§ **Given records**:
::::::::::
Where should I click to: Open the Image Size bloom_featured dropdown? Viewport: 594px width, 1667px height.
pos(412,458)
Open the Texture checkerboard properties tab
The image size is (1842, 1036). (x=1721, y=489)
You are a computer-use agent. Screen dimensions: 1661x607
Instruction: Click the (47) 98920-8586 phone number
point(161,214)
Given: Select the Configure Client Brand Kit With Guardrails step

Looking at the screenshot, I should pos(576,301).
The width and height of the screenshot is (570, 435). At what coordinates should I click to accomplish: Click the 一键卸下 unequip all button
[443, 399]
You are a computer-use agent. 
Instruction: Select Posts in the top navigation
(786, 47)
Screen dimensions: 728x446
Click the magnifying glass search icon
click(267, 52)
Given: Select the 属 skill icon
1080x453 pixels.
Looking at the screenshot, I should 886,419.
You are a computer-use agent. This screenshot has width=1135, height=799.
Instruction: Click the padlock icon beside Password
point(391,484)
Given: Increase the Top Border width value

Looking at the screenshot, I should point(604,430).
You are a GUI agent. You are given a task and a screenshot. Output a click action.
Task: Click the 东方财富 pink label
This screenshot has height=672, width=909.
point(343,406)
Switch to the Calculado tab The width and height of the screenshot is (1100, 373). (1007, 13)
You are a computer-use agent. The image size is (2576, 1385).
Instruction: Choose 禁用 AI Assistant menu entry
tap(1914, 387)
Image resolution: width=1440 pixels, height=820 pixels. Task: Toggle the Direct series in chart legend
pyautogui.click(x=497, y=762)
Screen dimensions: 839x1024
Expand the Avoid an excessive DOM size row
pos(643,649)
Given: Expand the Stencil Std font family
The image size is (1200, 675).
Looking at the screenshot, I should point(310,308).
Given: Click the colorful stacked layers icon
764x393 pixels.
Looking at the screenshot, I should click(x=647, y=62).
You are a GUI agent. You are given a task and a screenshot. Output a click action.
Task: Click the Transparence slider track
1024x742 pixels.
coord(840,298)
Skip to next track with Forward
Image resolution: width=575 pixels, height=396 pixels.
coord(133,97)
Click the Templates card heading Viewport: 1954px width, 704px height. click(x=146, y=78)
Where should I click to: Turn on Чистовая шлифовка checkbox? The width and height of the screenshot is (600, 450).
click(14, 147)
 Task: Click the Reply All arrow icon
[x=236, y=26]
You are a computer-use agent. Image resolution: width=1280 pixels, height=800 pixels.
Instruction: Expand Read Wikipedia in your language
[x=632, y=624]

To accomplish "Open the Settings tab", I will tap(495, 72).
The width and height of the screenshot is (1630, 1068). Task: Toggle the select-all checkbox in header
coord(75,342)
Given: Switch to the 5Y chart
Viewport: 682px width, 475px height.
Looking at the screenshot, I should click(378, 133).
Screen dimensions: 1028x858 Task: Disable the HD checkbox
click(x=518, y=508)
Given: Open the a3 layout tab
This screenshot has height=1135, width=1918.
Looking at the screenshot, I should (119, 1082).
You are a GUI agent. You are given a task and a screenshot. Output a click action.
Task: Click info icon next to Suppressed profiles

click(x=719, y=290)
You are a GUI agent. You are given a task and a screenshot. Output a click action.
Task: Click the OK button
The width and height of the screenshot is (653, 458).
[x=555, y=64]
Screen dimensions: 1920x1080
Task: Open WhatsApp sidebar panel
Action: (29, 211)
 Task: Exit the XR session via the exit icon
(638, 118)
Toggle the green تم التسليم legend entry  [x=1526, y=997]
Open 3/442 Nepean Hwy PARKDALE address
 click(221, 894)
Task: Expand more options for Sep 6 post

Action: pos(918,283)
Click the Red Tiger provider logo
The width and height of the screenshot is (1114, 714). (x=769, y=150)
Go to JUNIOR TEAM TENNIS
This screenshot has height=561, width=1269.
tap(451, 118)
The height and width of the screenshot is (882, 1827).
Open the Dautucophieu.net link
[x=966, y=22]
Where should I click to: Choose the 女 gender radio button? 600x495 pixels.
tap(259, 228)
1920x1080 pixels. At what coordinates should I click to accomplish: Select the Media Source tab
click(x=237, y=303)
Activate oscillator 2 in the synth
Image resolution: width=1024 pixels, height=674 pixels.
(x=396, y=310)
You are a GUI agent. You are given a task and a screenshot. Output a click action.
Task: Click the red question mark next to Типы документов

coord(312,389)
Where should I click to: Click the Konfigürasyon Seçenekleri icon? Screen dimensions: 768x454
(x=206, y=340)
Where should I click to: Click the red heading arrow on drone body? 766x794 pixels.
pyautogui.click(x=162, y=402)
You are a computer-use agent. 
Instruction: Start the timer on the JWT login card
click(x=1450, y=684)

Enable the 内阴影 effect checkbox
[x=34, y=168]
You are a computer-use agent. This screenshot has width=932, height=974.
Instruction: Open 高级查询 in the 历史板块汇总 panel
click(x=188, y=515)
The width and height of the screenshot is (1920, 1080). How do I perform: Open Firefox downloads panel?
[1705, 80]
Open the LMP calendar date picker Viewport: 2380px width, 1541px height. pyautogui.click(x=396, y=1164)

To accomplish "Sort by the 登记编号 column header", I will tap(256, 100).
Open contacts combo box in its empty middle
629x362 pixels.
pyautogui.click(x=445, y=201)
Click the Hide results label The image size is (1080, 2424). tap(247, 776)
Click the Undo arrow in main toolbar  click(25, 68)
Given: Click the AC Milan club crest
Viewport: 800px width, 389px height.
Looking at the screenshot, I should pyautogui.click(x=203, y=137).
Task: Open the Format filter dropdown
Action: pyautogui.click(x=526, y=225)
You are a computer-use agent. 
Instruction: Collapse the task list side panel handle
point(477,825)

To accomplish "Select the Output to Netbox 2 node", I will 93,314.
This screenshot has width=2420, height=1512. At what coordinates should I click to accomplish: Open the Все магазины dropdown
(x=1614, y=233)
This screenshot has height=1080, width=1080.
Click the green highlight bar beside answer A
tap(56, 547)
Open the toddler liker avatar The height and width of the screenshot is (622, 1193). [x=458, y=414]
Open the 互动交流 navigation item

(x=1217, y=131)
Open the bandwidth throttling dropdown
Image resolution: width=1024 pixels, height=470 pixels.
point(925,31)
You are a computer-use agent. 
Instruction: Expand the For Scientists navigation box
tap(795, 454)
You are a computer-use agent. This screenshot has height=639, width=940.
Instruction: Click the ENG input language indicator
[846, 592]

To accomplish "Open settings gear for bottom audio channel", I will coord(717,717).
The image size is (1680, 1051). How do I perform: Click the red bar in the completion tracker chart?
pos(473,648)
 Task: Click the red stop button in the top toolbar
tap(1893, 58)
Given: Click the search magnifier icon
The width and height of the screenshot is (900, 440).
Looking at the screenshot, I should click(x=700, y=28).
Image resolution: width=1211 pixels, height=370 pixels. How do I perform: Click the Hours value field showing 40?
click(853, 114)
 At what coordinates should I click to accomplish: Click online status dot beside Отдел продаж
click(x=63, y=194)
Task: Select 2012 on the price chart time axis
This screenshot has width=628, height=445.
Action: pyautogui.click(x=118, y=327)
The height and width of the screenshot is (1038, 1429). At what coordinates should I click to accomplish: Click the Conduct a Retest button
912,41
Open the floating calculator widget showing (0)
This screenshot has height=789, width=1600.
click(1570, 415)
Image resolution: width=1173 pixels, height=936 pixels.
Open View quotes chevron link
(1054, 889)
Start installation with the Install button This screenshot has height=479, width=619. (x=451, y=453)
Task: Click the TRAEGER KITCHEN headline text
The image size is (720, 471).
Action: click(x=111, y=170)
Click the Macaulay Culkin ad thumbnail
::::::::::
Rewrite all of the lines above, substituting "desktop automation agent" for every occurrence of "computer-use agent" and leaving everything else unchanged.

Where should I click to: Open the Image Size bloom_featured dropdown? Viewport: 594px width, 1667px height.
pos(412,458)
Open the Texture checkerboard properties tab
The image size is (1842, 1036). (x=1721, y=489)
You are a desktop automation agent. Screen dimensions: 1661x607
Instruction: Click the (47) 98920-8586 phone number
point(161,214)
Given: Select the Configure Client Brand Kit With Guardrails step

Looking at the screenshot, I should pos(576,301).
The width and height of the screenshot is (570, 435). At what coordinates should I click to accomplish: Click the 一键卸下 unequip all button
[443, 399]
You are a desktop automation agent. 
Instruction: Select Posts in the top navigation
(786, 47)
Screen dimensions: 728x446
Click the magnifying glass search icon
click(267, 52)
Given: Select the 属 skill icon
1080x453 pixels.
Looking at the screenshot, I should 886,419.
You are a desktop automation agent. This screenshot has width=1135, height=799.
Instruction: Click the padlock icon beside Password
point(391,484)
Given: Increase the Top Border width value

Looking at the screenshot, I should point(604,430).
You are a GUI agent. You are given a task and a screenshot. Output a click action.
Task: Click the 东方财富 pink label
This screenshot has height=672, width=909.
point(343,406)
Switch to the Calculado tab The width and height of the screenshot is (1100, 373). (1007, 13)
You are a desktop automation agent. The image size is (2576, 1385).
Instruction: Choose 禁用 AI Assistant menu entry
tap(1914, 387)
Image resolution: width=1440 pixels, height=820 pixels. Task: Toggle the Direct series in chart legend
pyautogui.click(x=497, y=762)
Screen dimensions: 839x1024
Expand the Avoid an excessive DOM size row
pos(643,649)
Given: Expand the Stencil Std font family
The image size is (1200, 675).
Looking at the screenshot, I should point(310,308).
Given: Click the colorful stacked layers icon
764x393 pixels.
Looking at the screenshot, I should click(x=647, y=62).
You are a GUI agent. You are given a task and a screenshot. Output a click action.
Task: Click the Transparence slider track
1024x742 pixels.
coord(840,298)
Skip to next track with Forward
Image resolution: width=575 pixels, height=396 pixels.
coord(133,97)
Click the Templates card heading Viewport: 1954px width, 704px height. click(x=146, y=78)
Where should I click to: Turn on Чистовая шлифовка checkbox? The width and height of the screenshot is (600, 450).
click(14, 147)
 Task: Click the Reply All arrow icon
[x=236, y=26]
You are a desktop automation agent. Image resolution: width=1280 pixels, height=800 pixels.
Instruction: Expand Read Wikipedia in your language
[x=632, y=624]

To accomplish "Open the Settings tab", I will tap(495, 72).
The width and height of the screenshot is (1630, 1068). Task: Toggle the select-all checkbox in header
coord(75,342)
Given: Switch to the 5Y chart
Viewport: 682px width, 475px height.
Looking at the screenshot, I should click(378, 133).
Screen dimensions: 1028x858 Task: Disable the HD checkbox
click(x=518, y=508)
Given: Open the a3 layout tab
This screenshot has height=1135, width=1918.
Looking at the screenshot, I should (119, 1082).
You are a GUI agent. You are given a task and a screenshot. Output a click action.
Task: Click info icon next to Suppressed profiles

click(x=719, y=290)
You are a GUI agent. You are given a task and a screenshot. Output a click action.
Task: Click the OK button
The width and height of the screenshot is (653, 458).
[x=555, y=64]
Screen dimensions: 1920x1080
Task: Open WhatsApp sidebar panel
Action: (29, 211)
 Task: Exit the XR session via the exit icon
(638, 118)
Toggle the green تم التسليم legend entry  [x=1526, y=997]
Open 3/442 Nepean Hwy PARKDALE address
 click(221, 894)
Task: Expand more options for Sep 6 post

Action: pos(918,283)
Click the Red Tiger provider logo
The width and height of the screenshot is (1114, 714). (x=769, y=150)
Go to JUNIOR TEAM TENNIS
This screenshot has height=561, width=1269.
tap(451, 118)
The height and width of the screenshot is (882, 1827).
Open the Dautucophieu.net link
[x=966, y=22]
Where should I click to: Choose the 女 gender radio button? 600x495 pixels.
tap(259, 228)
1920x1080 pixels. At what coordinates should I click to accomplish: Select the Media Source tab
click(x=237, y=303)
Activate oscillator 2 in the synth
Image resolution: width=1024 pixels, height=674 pixels.
(x=396, y=310)
You are a GUI agent. You are given a task and a screenshot. Output a click action.
Task: Click the red question mark next to Типы документов

coord(312,389)
Where should I click to: Click the Konfigürasyon Seçenekleri icon? Screen dimensions: 768x454
(x=206, y=340)
Where should I click to: Click the red heading arrow on drone body? 766x794 pixels.
pyautogui.click(x=162, y=402)
You are a desktop automation agent. 
Instruction: Start the timer on the JWT login card
click(x=1450, y=684)

Enable the 内阴影 effect checkbox
[x=34, y=168]
You are a desktop automation agent. This screenshot has width=932, height=974.
Instruction: Open 高级查询 in the 历史板块汇总 panel
click(x=188, y=515)
The width and height of the screenshot is (1920, 1080). How do I perform: Open Firefox downloads panel?
[1705, 80]
Open the LMP calendar date picker Viewport: 2380px width, 1541px height. pyautogui.click(x=396, y=1164)

To accomplish "Sort by the 登记编号 column header", I will tap(256, 100).
Open contacts combo box in its empty middle
629x362 pixels.
pyautogui.click(x=445, y=201)
Click the Hide results label The image size is (1080, 2424). tap(247, 776)
Click the Undo arrow in main toolbar  click(25, 68)
Given: Click the AC Milan club crest
Viewport: 800px width, 389px height.
Looking at the screenshot, I should pyautogui.click(x=203, y=137).
Task: Open the Format filter dropdown
Action: pyautogui.click(x=526, y=225)
You are a desktop automation agent. 
Instruction: Collapse the task list side panel handle
point(477,825)

To accomplish "Select the Output to Netbox 2 node", I will 93,314.
This screenshot has width=2420, height=1512. At what coordinates should I click to accomplish: Open the Все магазины dropdown
(x=1614, y=233)
This screenshot has height=1080, width=1080.
Click the green highlight bar beside answer A
tap(56, 547)
Open the toddler liker avatar The height and width of the screenshot is (622, 1193). [x=458, y=414]
Open the 互动交流 navigation item

(x=1217, y=131)
Open the bandwidth throttling dropdown
Image resolution: width=1024 pixels, height=470 pixels.
point(925,31)
You are a desktop automation agent. 
Instruction: Expand the For Scientists navigation box
tap(795, 454)
You are a desktop automation agent. This screenshot has height=639, width=940.
Instruction: Click the ENG input language indicator
[846, 592]

To accomplish "Open settings gear for bottom audio channel", I will coord(717,717).
The image size is (1680, 1051). How do I perform: Click the red bar in the completion tracker chart?
pos(473,648)
 Task: Click the red stop button in the top toolbar
tap(1893, 58)
Given: Click the search magnifier icon
The width and height of the screenshot is (900, 440).
Looking at the screenshot, I should click(x=700, y=28).
Image resolution: width=1211 pixels, height=370 pixels. How do I perform: Click the Hours value field showing 40?
click(853, 114)
 At what coordinates should I click to accomplish: Click online status dot beside Отдел продаж
click(x=63, y=194)
Task: Select 2012 on the price chart time axis
This screenshot has width=628, height=445.
Action: pyautogui.click(x=118, y=327)
The height and width of the screenshot is (1038, 1429). At what coordinates should I click to accomplish: Click the Conduct a Retest button
912,41
Open the floating calculator widget showing (0)
This screenshot has height=789, width=1600.
click(1570, 415)
Image resolution: width=1173 pixels, height=936 pixels.
Open View quotes chevron link
(1054, 889)
Start installation with the Install button This screenshot has height=479, width=619. (x=451, y=453)
Task: Click the TRAEGER KITCHEN headline text
The image size is (720, 471).
Action: click(x=111, y=170)
Click the Macaulay Culkin ad thumbnail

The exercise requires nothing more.